Larry Langford earned a reputation as a fertile wellspring of bold proposals. Birmingham News Editor Tom Scarritt characterized him as "a Gatling gun of ideas."

Birmingham City Council

Langford served a two-year term on the Birmingham City Council from 1977 to 1979.

  • 1979: During his mayoral campaign, Langford proposed demolishing Sloss Furnaces to construct an industrial park. It was conserved instead and operates as a National Historic Landmark, arts center and event venue.

Mayor of Fairfield

Visionland logo.gif

Langford was Mayor of Fairfield from 1988 to 2000.

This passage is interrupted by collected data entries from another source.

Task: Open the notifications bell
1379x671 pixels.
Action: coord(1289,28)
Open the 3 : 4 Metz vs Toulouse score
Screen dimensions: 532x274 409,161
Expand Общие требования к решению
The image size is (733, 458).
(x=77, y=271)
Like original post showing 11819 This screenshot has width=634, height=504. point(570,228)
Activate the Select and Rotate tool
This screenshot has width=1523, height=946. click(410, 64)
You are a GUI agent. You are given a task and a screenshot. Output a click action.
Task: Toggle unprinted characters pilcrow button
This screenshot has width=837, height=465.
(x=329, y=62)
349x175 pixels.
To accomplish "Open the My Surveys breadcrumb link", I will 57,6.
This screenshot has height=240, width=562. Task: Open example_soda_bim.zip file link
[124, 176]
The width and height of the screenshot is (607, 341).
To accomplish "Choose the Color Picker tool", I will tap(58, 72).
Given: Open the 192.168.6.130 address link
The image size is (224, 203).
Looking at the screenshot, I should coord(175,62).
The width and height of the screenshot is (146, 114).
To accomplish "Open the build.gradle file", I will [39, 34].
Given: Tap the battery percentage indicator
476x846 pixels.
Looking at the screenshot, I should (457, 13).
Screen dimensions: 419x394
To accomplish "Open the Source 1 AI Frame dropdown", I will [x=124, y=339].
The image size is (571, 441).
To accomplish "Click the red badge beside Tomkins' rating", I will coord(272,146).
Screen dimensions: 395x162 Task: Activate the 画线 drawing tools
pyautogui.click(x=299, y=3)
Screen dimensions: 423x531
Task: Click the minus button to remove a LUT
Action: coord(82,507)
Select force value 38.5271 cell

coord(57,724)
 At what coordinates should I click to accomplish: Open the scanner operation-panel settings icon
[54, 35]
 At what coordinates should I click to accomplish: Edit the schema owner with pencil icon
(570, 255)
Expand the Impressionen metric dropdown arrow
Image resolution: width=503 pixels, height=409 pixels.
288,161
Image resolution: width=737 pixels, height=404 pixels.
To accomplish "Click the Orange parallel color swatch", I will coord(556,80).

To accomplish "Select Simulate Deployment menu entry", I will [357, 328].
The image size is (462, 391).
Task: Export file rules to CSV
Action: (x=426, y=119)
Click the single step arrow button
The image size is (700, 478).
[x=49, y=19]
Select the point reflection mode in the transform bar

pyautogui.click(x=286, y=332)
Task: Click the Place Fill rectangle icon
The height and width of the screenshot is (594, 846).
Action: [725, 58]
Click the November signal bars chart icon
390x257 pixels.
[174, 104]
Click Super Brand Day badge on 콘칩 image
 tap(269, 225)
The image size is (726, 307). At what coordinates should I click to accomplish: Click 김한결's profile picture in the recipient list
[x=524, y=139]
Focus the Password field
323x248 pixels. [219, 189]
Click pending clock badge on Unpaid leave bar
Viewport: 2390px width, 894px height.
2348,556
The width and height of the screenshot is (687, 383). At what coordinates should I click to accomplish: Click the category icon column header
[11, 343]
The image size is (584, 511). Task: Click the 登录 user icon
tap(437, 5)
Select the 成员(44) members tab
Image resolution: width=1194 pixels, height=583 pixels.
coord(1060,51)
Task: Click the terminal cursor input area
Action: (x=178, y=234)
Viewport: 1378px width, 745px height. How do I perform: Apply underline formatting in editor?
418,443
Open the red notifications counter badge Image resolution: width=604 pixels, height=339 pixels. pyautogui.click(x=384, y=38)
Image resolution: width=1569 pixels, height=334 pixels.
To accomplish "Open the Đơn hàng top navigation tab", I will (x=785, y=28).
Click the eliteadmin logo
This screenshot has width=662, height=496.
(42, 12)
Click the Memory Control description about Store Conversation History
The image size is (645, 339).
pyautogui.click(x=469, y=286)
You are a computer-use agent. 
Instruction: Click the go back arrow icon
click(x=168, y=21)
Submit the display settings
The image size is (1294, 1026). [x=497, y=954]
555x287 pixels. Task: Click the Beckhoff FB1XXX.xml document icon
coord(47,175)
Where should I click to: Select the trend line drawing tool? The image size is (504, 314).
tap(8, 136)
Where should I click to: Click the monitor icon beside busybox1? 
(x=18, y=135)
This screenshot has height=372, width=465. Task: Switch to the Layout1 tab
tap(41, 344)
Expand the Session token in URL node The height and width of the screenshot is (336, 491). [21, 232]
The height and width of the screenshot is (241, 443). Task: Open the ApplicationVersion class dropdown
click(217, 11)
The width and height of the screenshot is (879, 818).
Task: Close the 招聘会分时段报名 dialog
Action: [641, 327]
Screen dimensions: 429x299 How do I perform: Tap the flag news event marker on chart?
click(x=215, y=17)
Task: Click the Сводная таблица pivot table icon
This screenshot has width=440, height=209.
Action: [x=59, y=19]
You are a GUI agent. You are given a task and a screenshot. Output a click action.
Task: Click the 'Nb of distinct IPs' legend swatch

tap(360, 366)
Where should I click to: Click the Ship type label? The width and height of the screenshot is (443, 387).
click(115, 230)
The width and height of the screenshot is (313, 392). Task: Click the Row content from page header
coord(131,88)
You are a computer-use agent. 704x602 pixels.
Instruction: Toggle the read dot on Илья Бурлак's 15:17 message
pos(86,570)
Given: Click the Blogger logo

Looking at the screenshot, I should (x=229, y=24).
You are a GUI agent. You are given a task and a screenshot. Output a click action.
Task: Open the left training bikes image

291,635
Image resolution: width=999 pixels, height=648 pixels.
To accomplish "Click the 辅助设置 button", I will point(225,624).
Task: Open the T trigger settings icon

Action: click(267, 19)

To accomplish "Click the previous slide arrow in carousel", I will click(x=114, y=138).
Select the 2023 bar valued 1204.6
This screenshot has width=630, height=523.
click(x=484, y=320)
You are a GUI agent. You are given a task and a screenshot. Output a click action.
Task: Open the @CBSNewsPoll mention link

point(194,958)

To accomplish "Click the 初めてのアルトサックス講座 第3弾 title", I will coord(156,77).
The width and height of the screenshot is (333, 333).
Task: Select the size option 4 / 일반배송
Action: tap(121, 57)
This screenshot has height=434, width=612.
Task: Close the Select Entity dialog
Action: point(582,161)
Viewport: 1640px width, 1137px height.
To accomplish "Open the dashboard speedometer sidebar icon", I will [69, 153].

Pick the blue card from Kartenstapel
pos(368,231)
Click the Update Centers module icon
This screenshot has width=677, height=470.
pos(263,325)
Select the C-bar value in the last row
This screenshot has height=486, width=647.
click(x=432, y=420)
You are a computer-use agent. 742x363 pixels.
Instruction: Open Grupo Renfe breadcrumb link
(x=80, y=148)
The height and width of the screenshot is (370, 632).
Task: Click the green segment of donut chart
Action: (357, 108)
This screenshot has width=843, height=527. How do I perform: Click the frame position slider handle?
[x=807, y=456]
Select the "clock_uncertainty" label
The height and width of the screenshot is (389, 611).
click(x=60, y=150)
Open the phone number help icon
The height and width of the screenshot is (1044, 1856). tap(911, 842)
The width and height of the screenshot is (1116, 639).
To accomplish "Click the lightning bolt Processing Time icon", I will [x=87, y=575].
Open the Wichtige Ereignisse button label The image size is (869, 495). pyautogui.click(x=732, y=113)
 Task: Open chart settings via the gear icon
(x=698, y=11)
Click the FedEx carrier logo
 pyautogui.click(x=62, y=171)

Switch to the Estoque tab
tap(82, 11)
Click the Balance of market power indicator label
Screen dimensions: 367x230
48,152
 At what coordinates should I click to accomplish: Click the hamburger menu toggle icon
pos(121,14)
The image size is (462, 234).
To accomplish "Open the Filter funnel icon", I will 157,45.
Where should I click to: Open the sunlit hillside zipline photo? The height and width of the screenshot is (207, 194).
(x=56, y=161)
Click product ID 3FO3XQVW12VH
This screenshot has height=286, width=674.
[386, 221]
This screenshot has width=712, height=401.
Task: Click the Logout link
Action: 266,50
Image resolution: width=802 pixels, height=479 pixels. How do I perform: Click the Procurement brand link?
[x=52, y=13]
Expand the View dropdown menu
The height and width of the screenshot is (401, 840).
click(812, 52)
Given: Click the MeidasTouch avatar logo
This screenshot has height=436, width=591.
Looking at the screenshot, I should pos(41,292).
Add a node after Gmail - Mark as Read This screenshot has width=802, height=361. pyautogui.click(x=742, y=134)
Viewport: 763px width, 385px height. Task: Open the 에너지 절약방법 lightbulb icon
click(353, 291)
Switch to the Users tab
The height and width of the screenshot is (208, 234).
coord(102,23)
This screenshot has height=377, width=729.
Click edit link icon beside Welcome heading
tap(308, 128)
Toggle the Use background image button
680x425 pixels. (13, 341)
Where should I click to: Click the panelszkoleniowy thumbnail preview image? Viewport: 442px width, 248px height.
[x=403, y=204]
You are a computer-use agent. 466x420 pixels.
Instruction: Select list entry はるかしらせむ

  • Buying the Flintridge Building to use as a municipal center. (still privately owned)
  • Building a monorail around the proposed municipal center. (never realized)
  • Bailing out Fairfield City Schools. (enacted 1-cent sales tax)
  • Constructing a new Fairfield High School.
  • Constructing the Fairfield Civic Center.
  • Implementing drug testing for city employees.
  • Creating a "Mayor's Commission on Literacy" to plan after-school tutoring and parent education.
  • Bringing 11 cities together to jointly construct the Visionland amusement park. (constructed, but sold out of bankruptcy to private operator)
  • Using the West Jefferson Amusement and Public Park Authority to subsidize development of an outlet mall adjacent to VisionLand (built as WaterMark Place, which has floundered)
  • 1998: Using the income stream from the outlet mall to finance bonds for construction of a $50 million (or $75 million or $90 million) VisionQuest Aquarium at Dalonah Quarry Lake (never begun, though Langford had gotten "to the point of pricing fish"). The site was later used to expand a water treatment facility.
  • Digging a canal from the Black Warrior River to the former Ensley Works site to serve barge and riverboat traffic. (never realized)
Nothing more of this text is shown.